1. This will make it easier to optimize this to a TBB / TBH instruction +
(smaller) table.
2. This eliminate the need for ugly asm printer hack to force the address
into thumb addresses (bit 0 is one).
3. Same codegen for pic and non-pic.
4. This eliminate the need to align the table so constantpool island pass
won't have to over-estimate the size.
Based on my calculation, the later is probably slightly faster as well since
ldr pc with shifter address is very slow.

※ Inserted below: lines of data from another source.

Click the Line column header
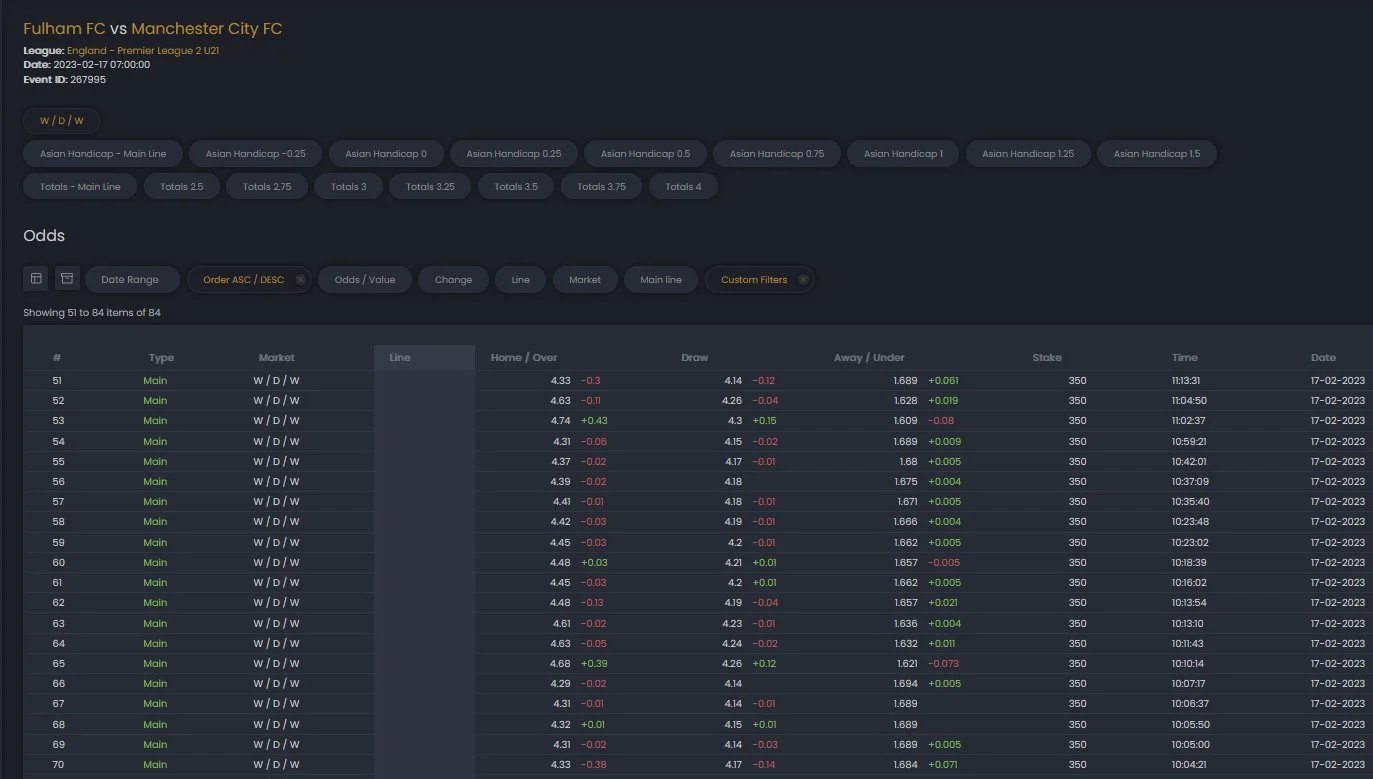This screenshot has width=1373, height=779. [x=400, y=358]
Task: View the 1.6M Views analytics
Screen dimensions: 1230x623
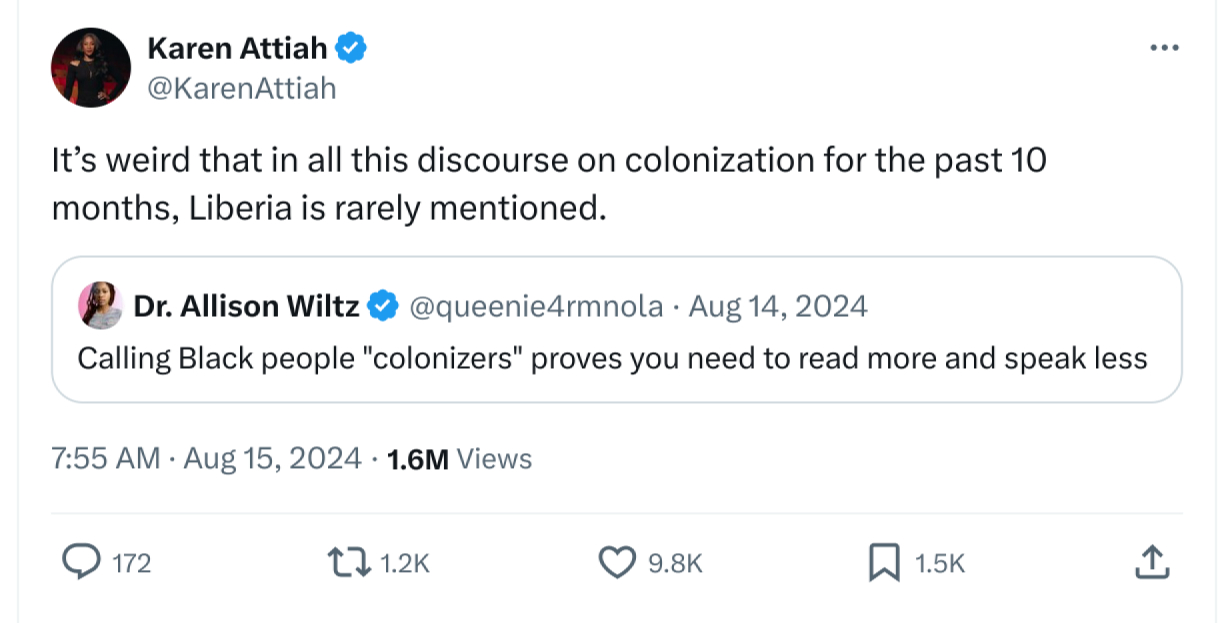Action: (x=459, y=458)
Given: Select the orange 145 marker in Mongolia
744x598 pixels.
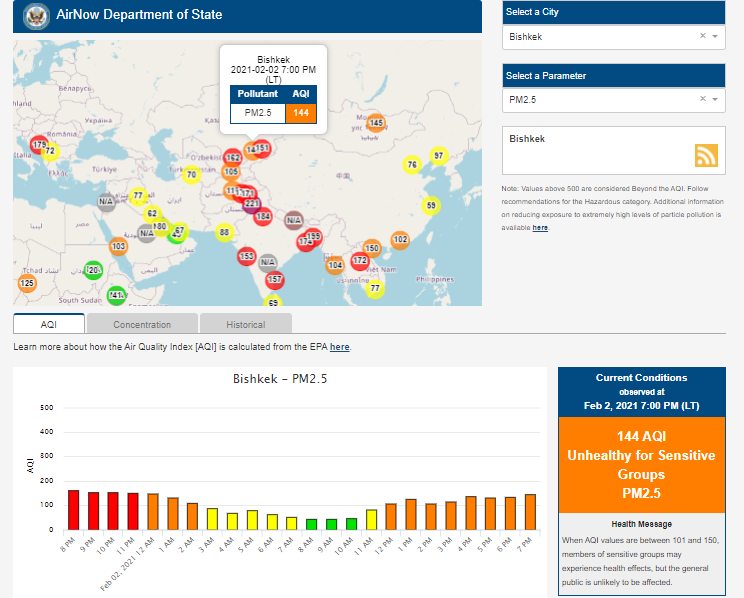Looking at the screenshot, I should 376,123.
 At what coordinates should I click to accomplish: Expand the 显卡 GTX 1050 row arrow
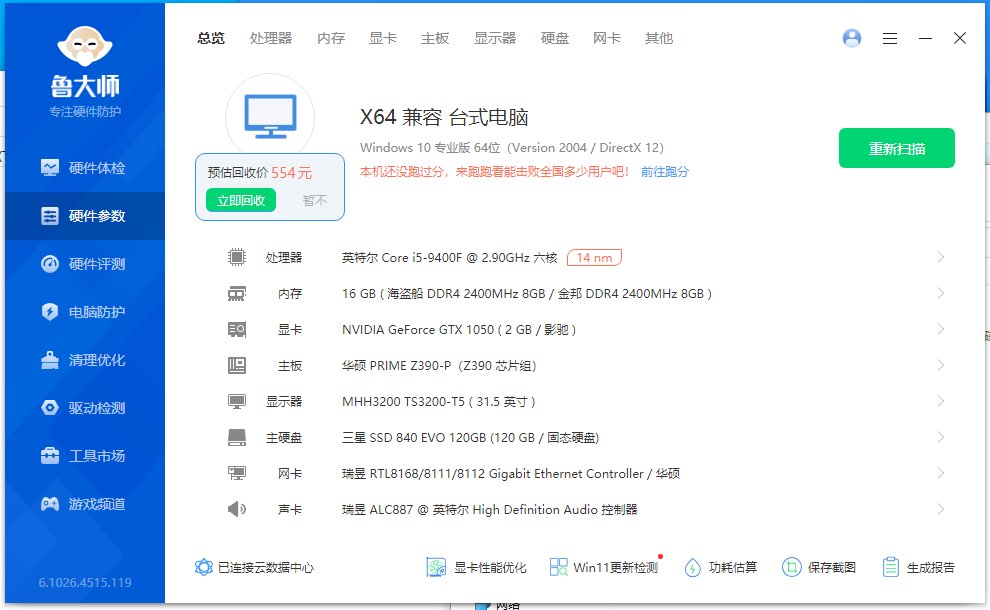940,330
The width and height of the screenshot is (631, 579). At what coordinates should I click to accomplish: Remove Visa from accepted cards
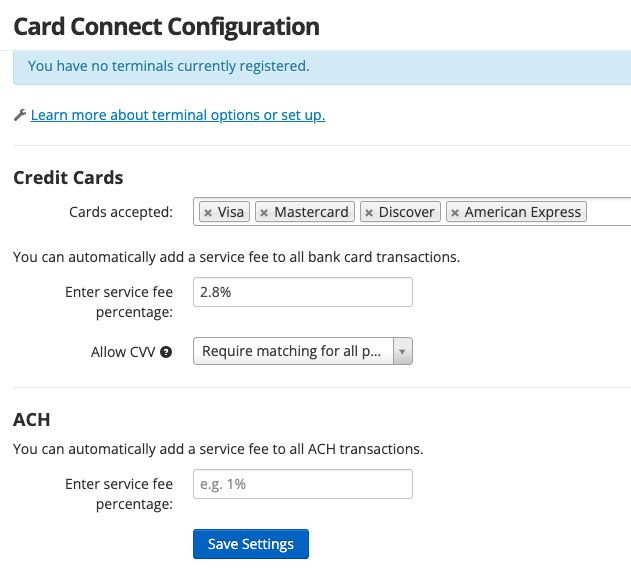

That is, it should be a win as long
as the HW implementation can do a reasonable job of branch predict the second
branch.
llvm-svn: 77024
diff --git a/llvm/lib/Target/ARM/ARMInstrInfo.td b/llvm/lib/Target/ARM/ARMInstrInfo.td
index 611c42f..b4fb8a7 100644
--- a/llvm/lib/Target/ARM/ARMInstrInfo.td
+++ b/llvm/lib/Target/ARM/ARMInstrInfo.td
@@ -33,6 +33,9 @@
def SDT_ARMBrJT : SDTypeProfile<0, 3,
[SDTCisPtrTy<0>, SDTCisVT<1, i32>,
SDTCisVT<2, i32>]>;
+def SDT_ARMBr2JT : SDTypeProfile<0, 4,
+ [SDTCisPtrTy<0>, SDTCisVT<1, i32>,
+ SDTCisVT<2, i32>, SDTCisVT<3, i32>]>;
def SDT_ARMCmp : SDTypeProfile<0, 2, [SDTCisSameAs<0, 1>]>;
@@ -72,6 +75,9 @@
def ARMbrjt : SDNode<"ARMISD::BR_JT", SDT_ARMBrJT,
[SDNPHasChain]>;
+def ARMbr2jt : SDNode<"ARMISD::BR2_JT", SDT_ARMBr2JT,
+ [SDNPHasChain]>;
+
def ARMcmp : SDNode<"ARMISD::CMP", SDT_ARMCmp,
[SDNPOutFlag]>;
@@ -205,6 +211,9 @@
def jtblock_operand : Operand<i32> {
let PrintMethod = "printJTBlockOperand";
}
+def jt2block_operand : Operand<i32> {
+ let PrintMethod = "printJT2BlockOperand";
+}
// Local PC labels.
def pclabel : Operand<i32> {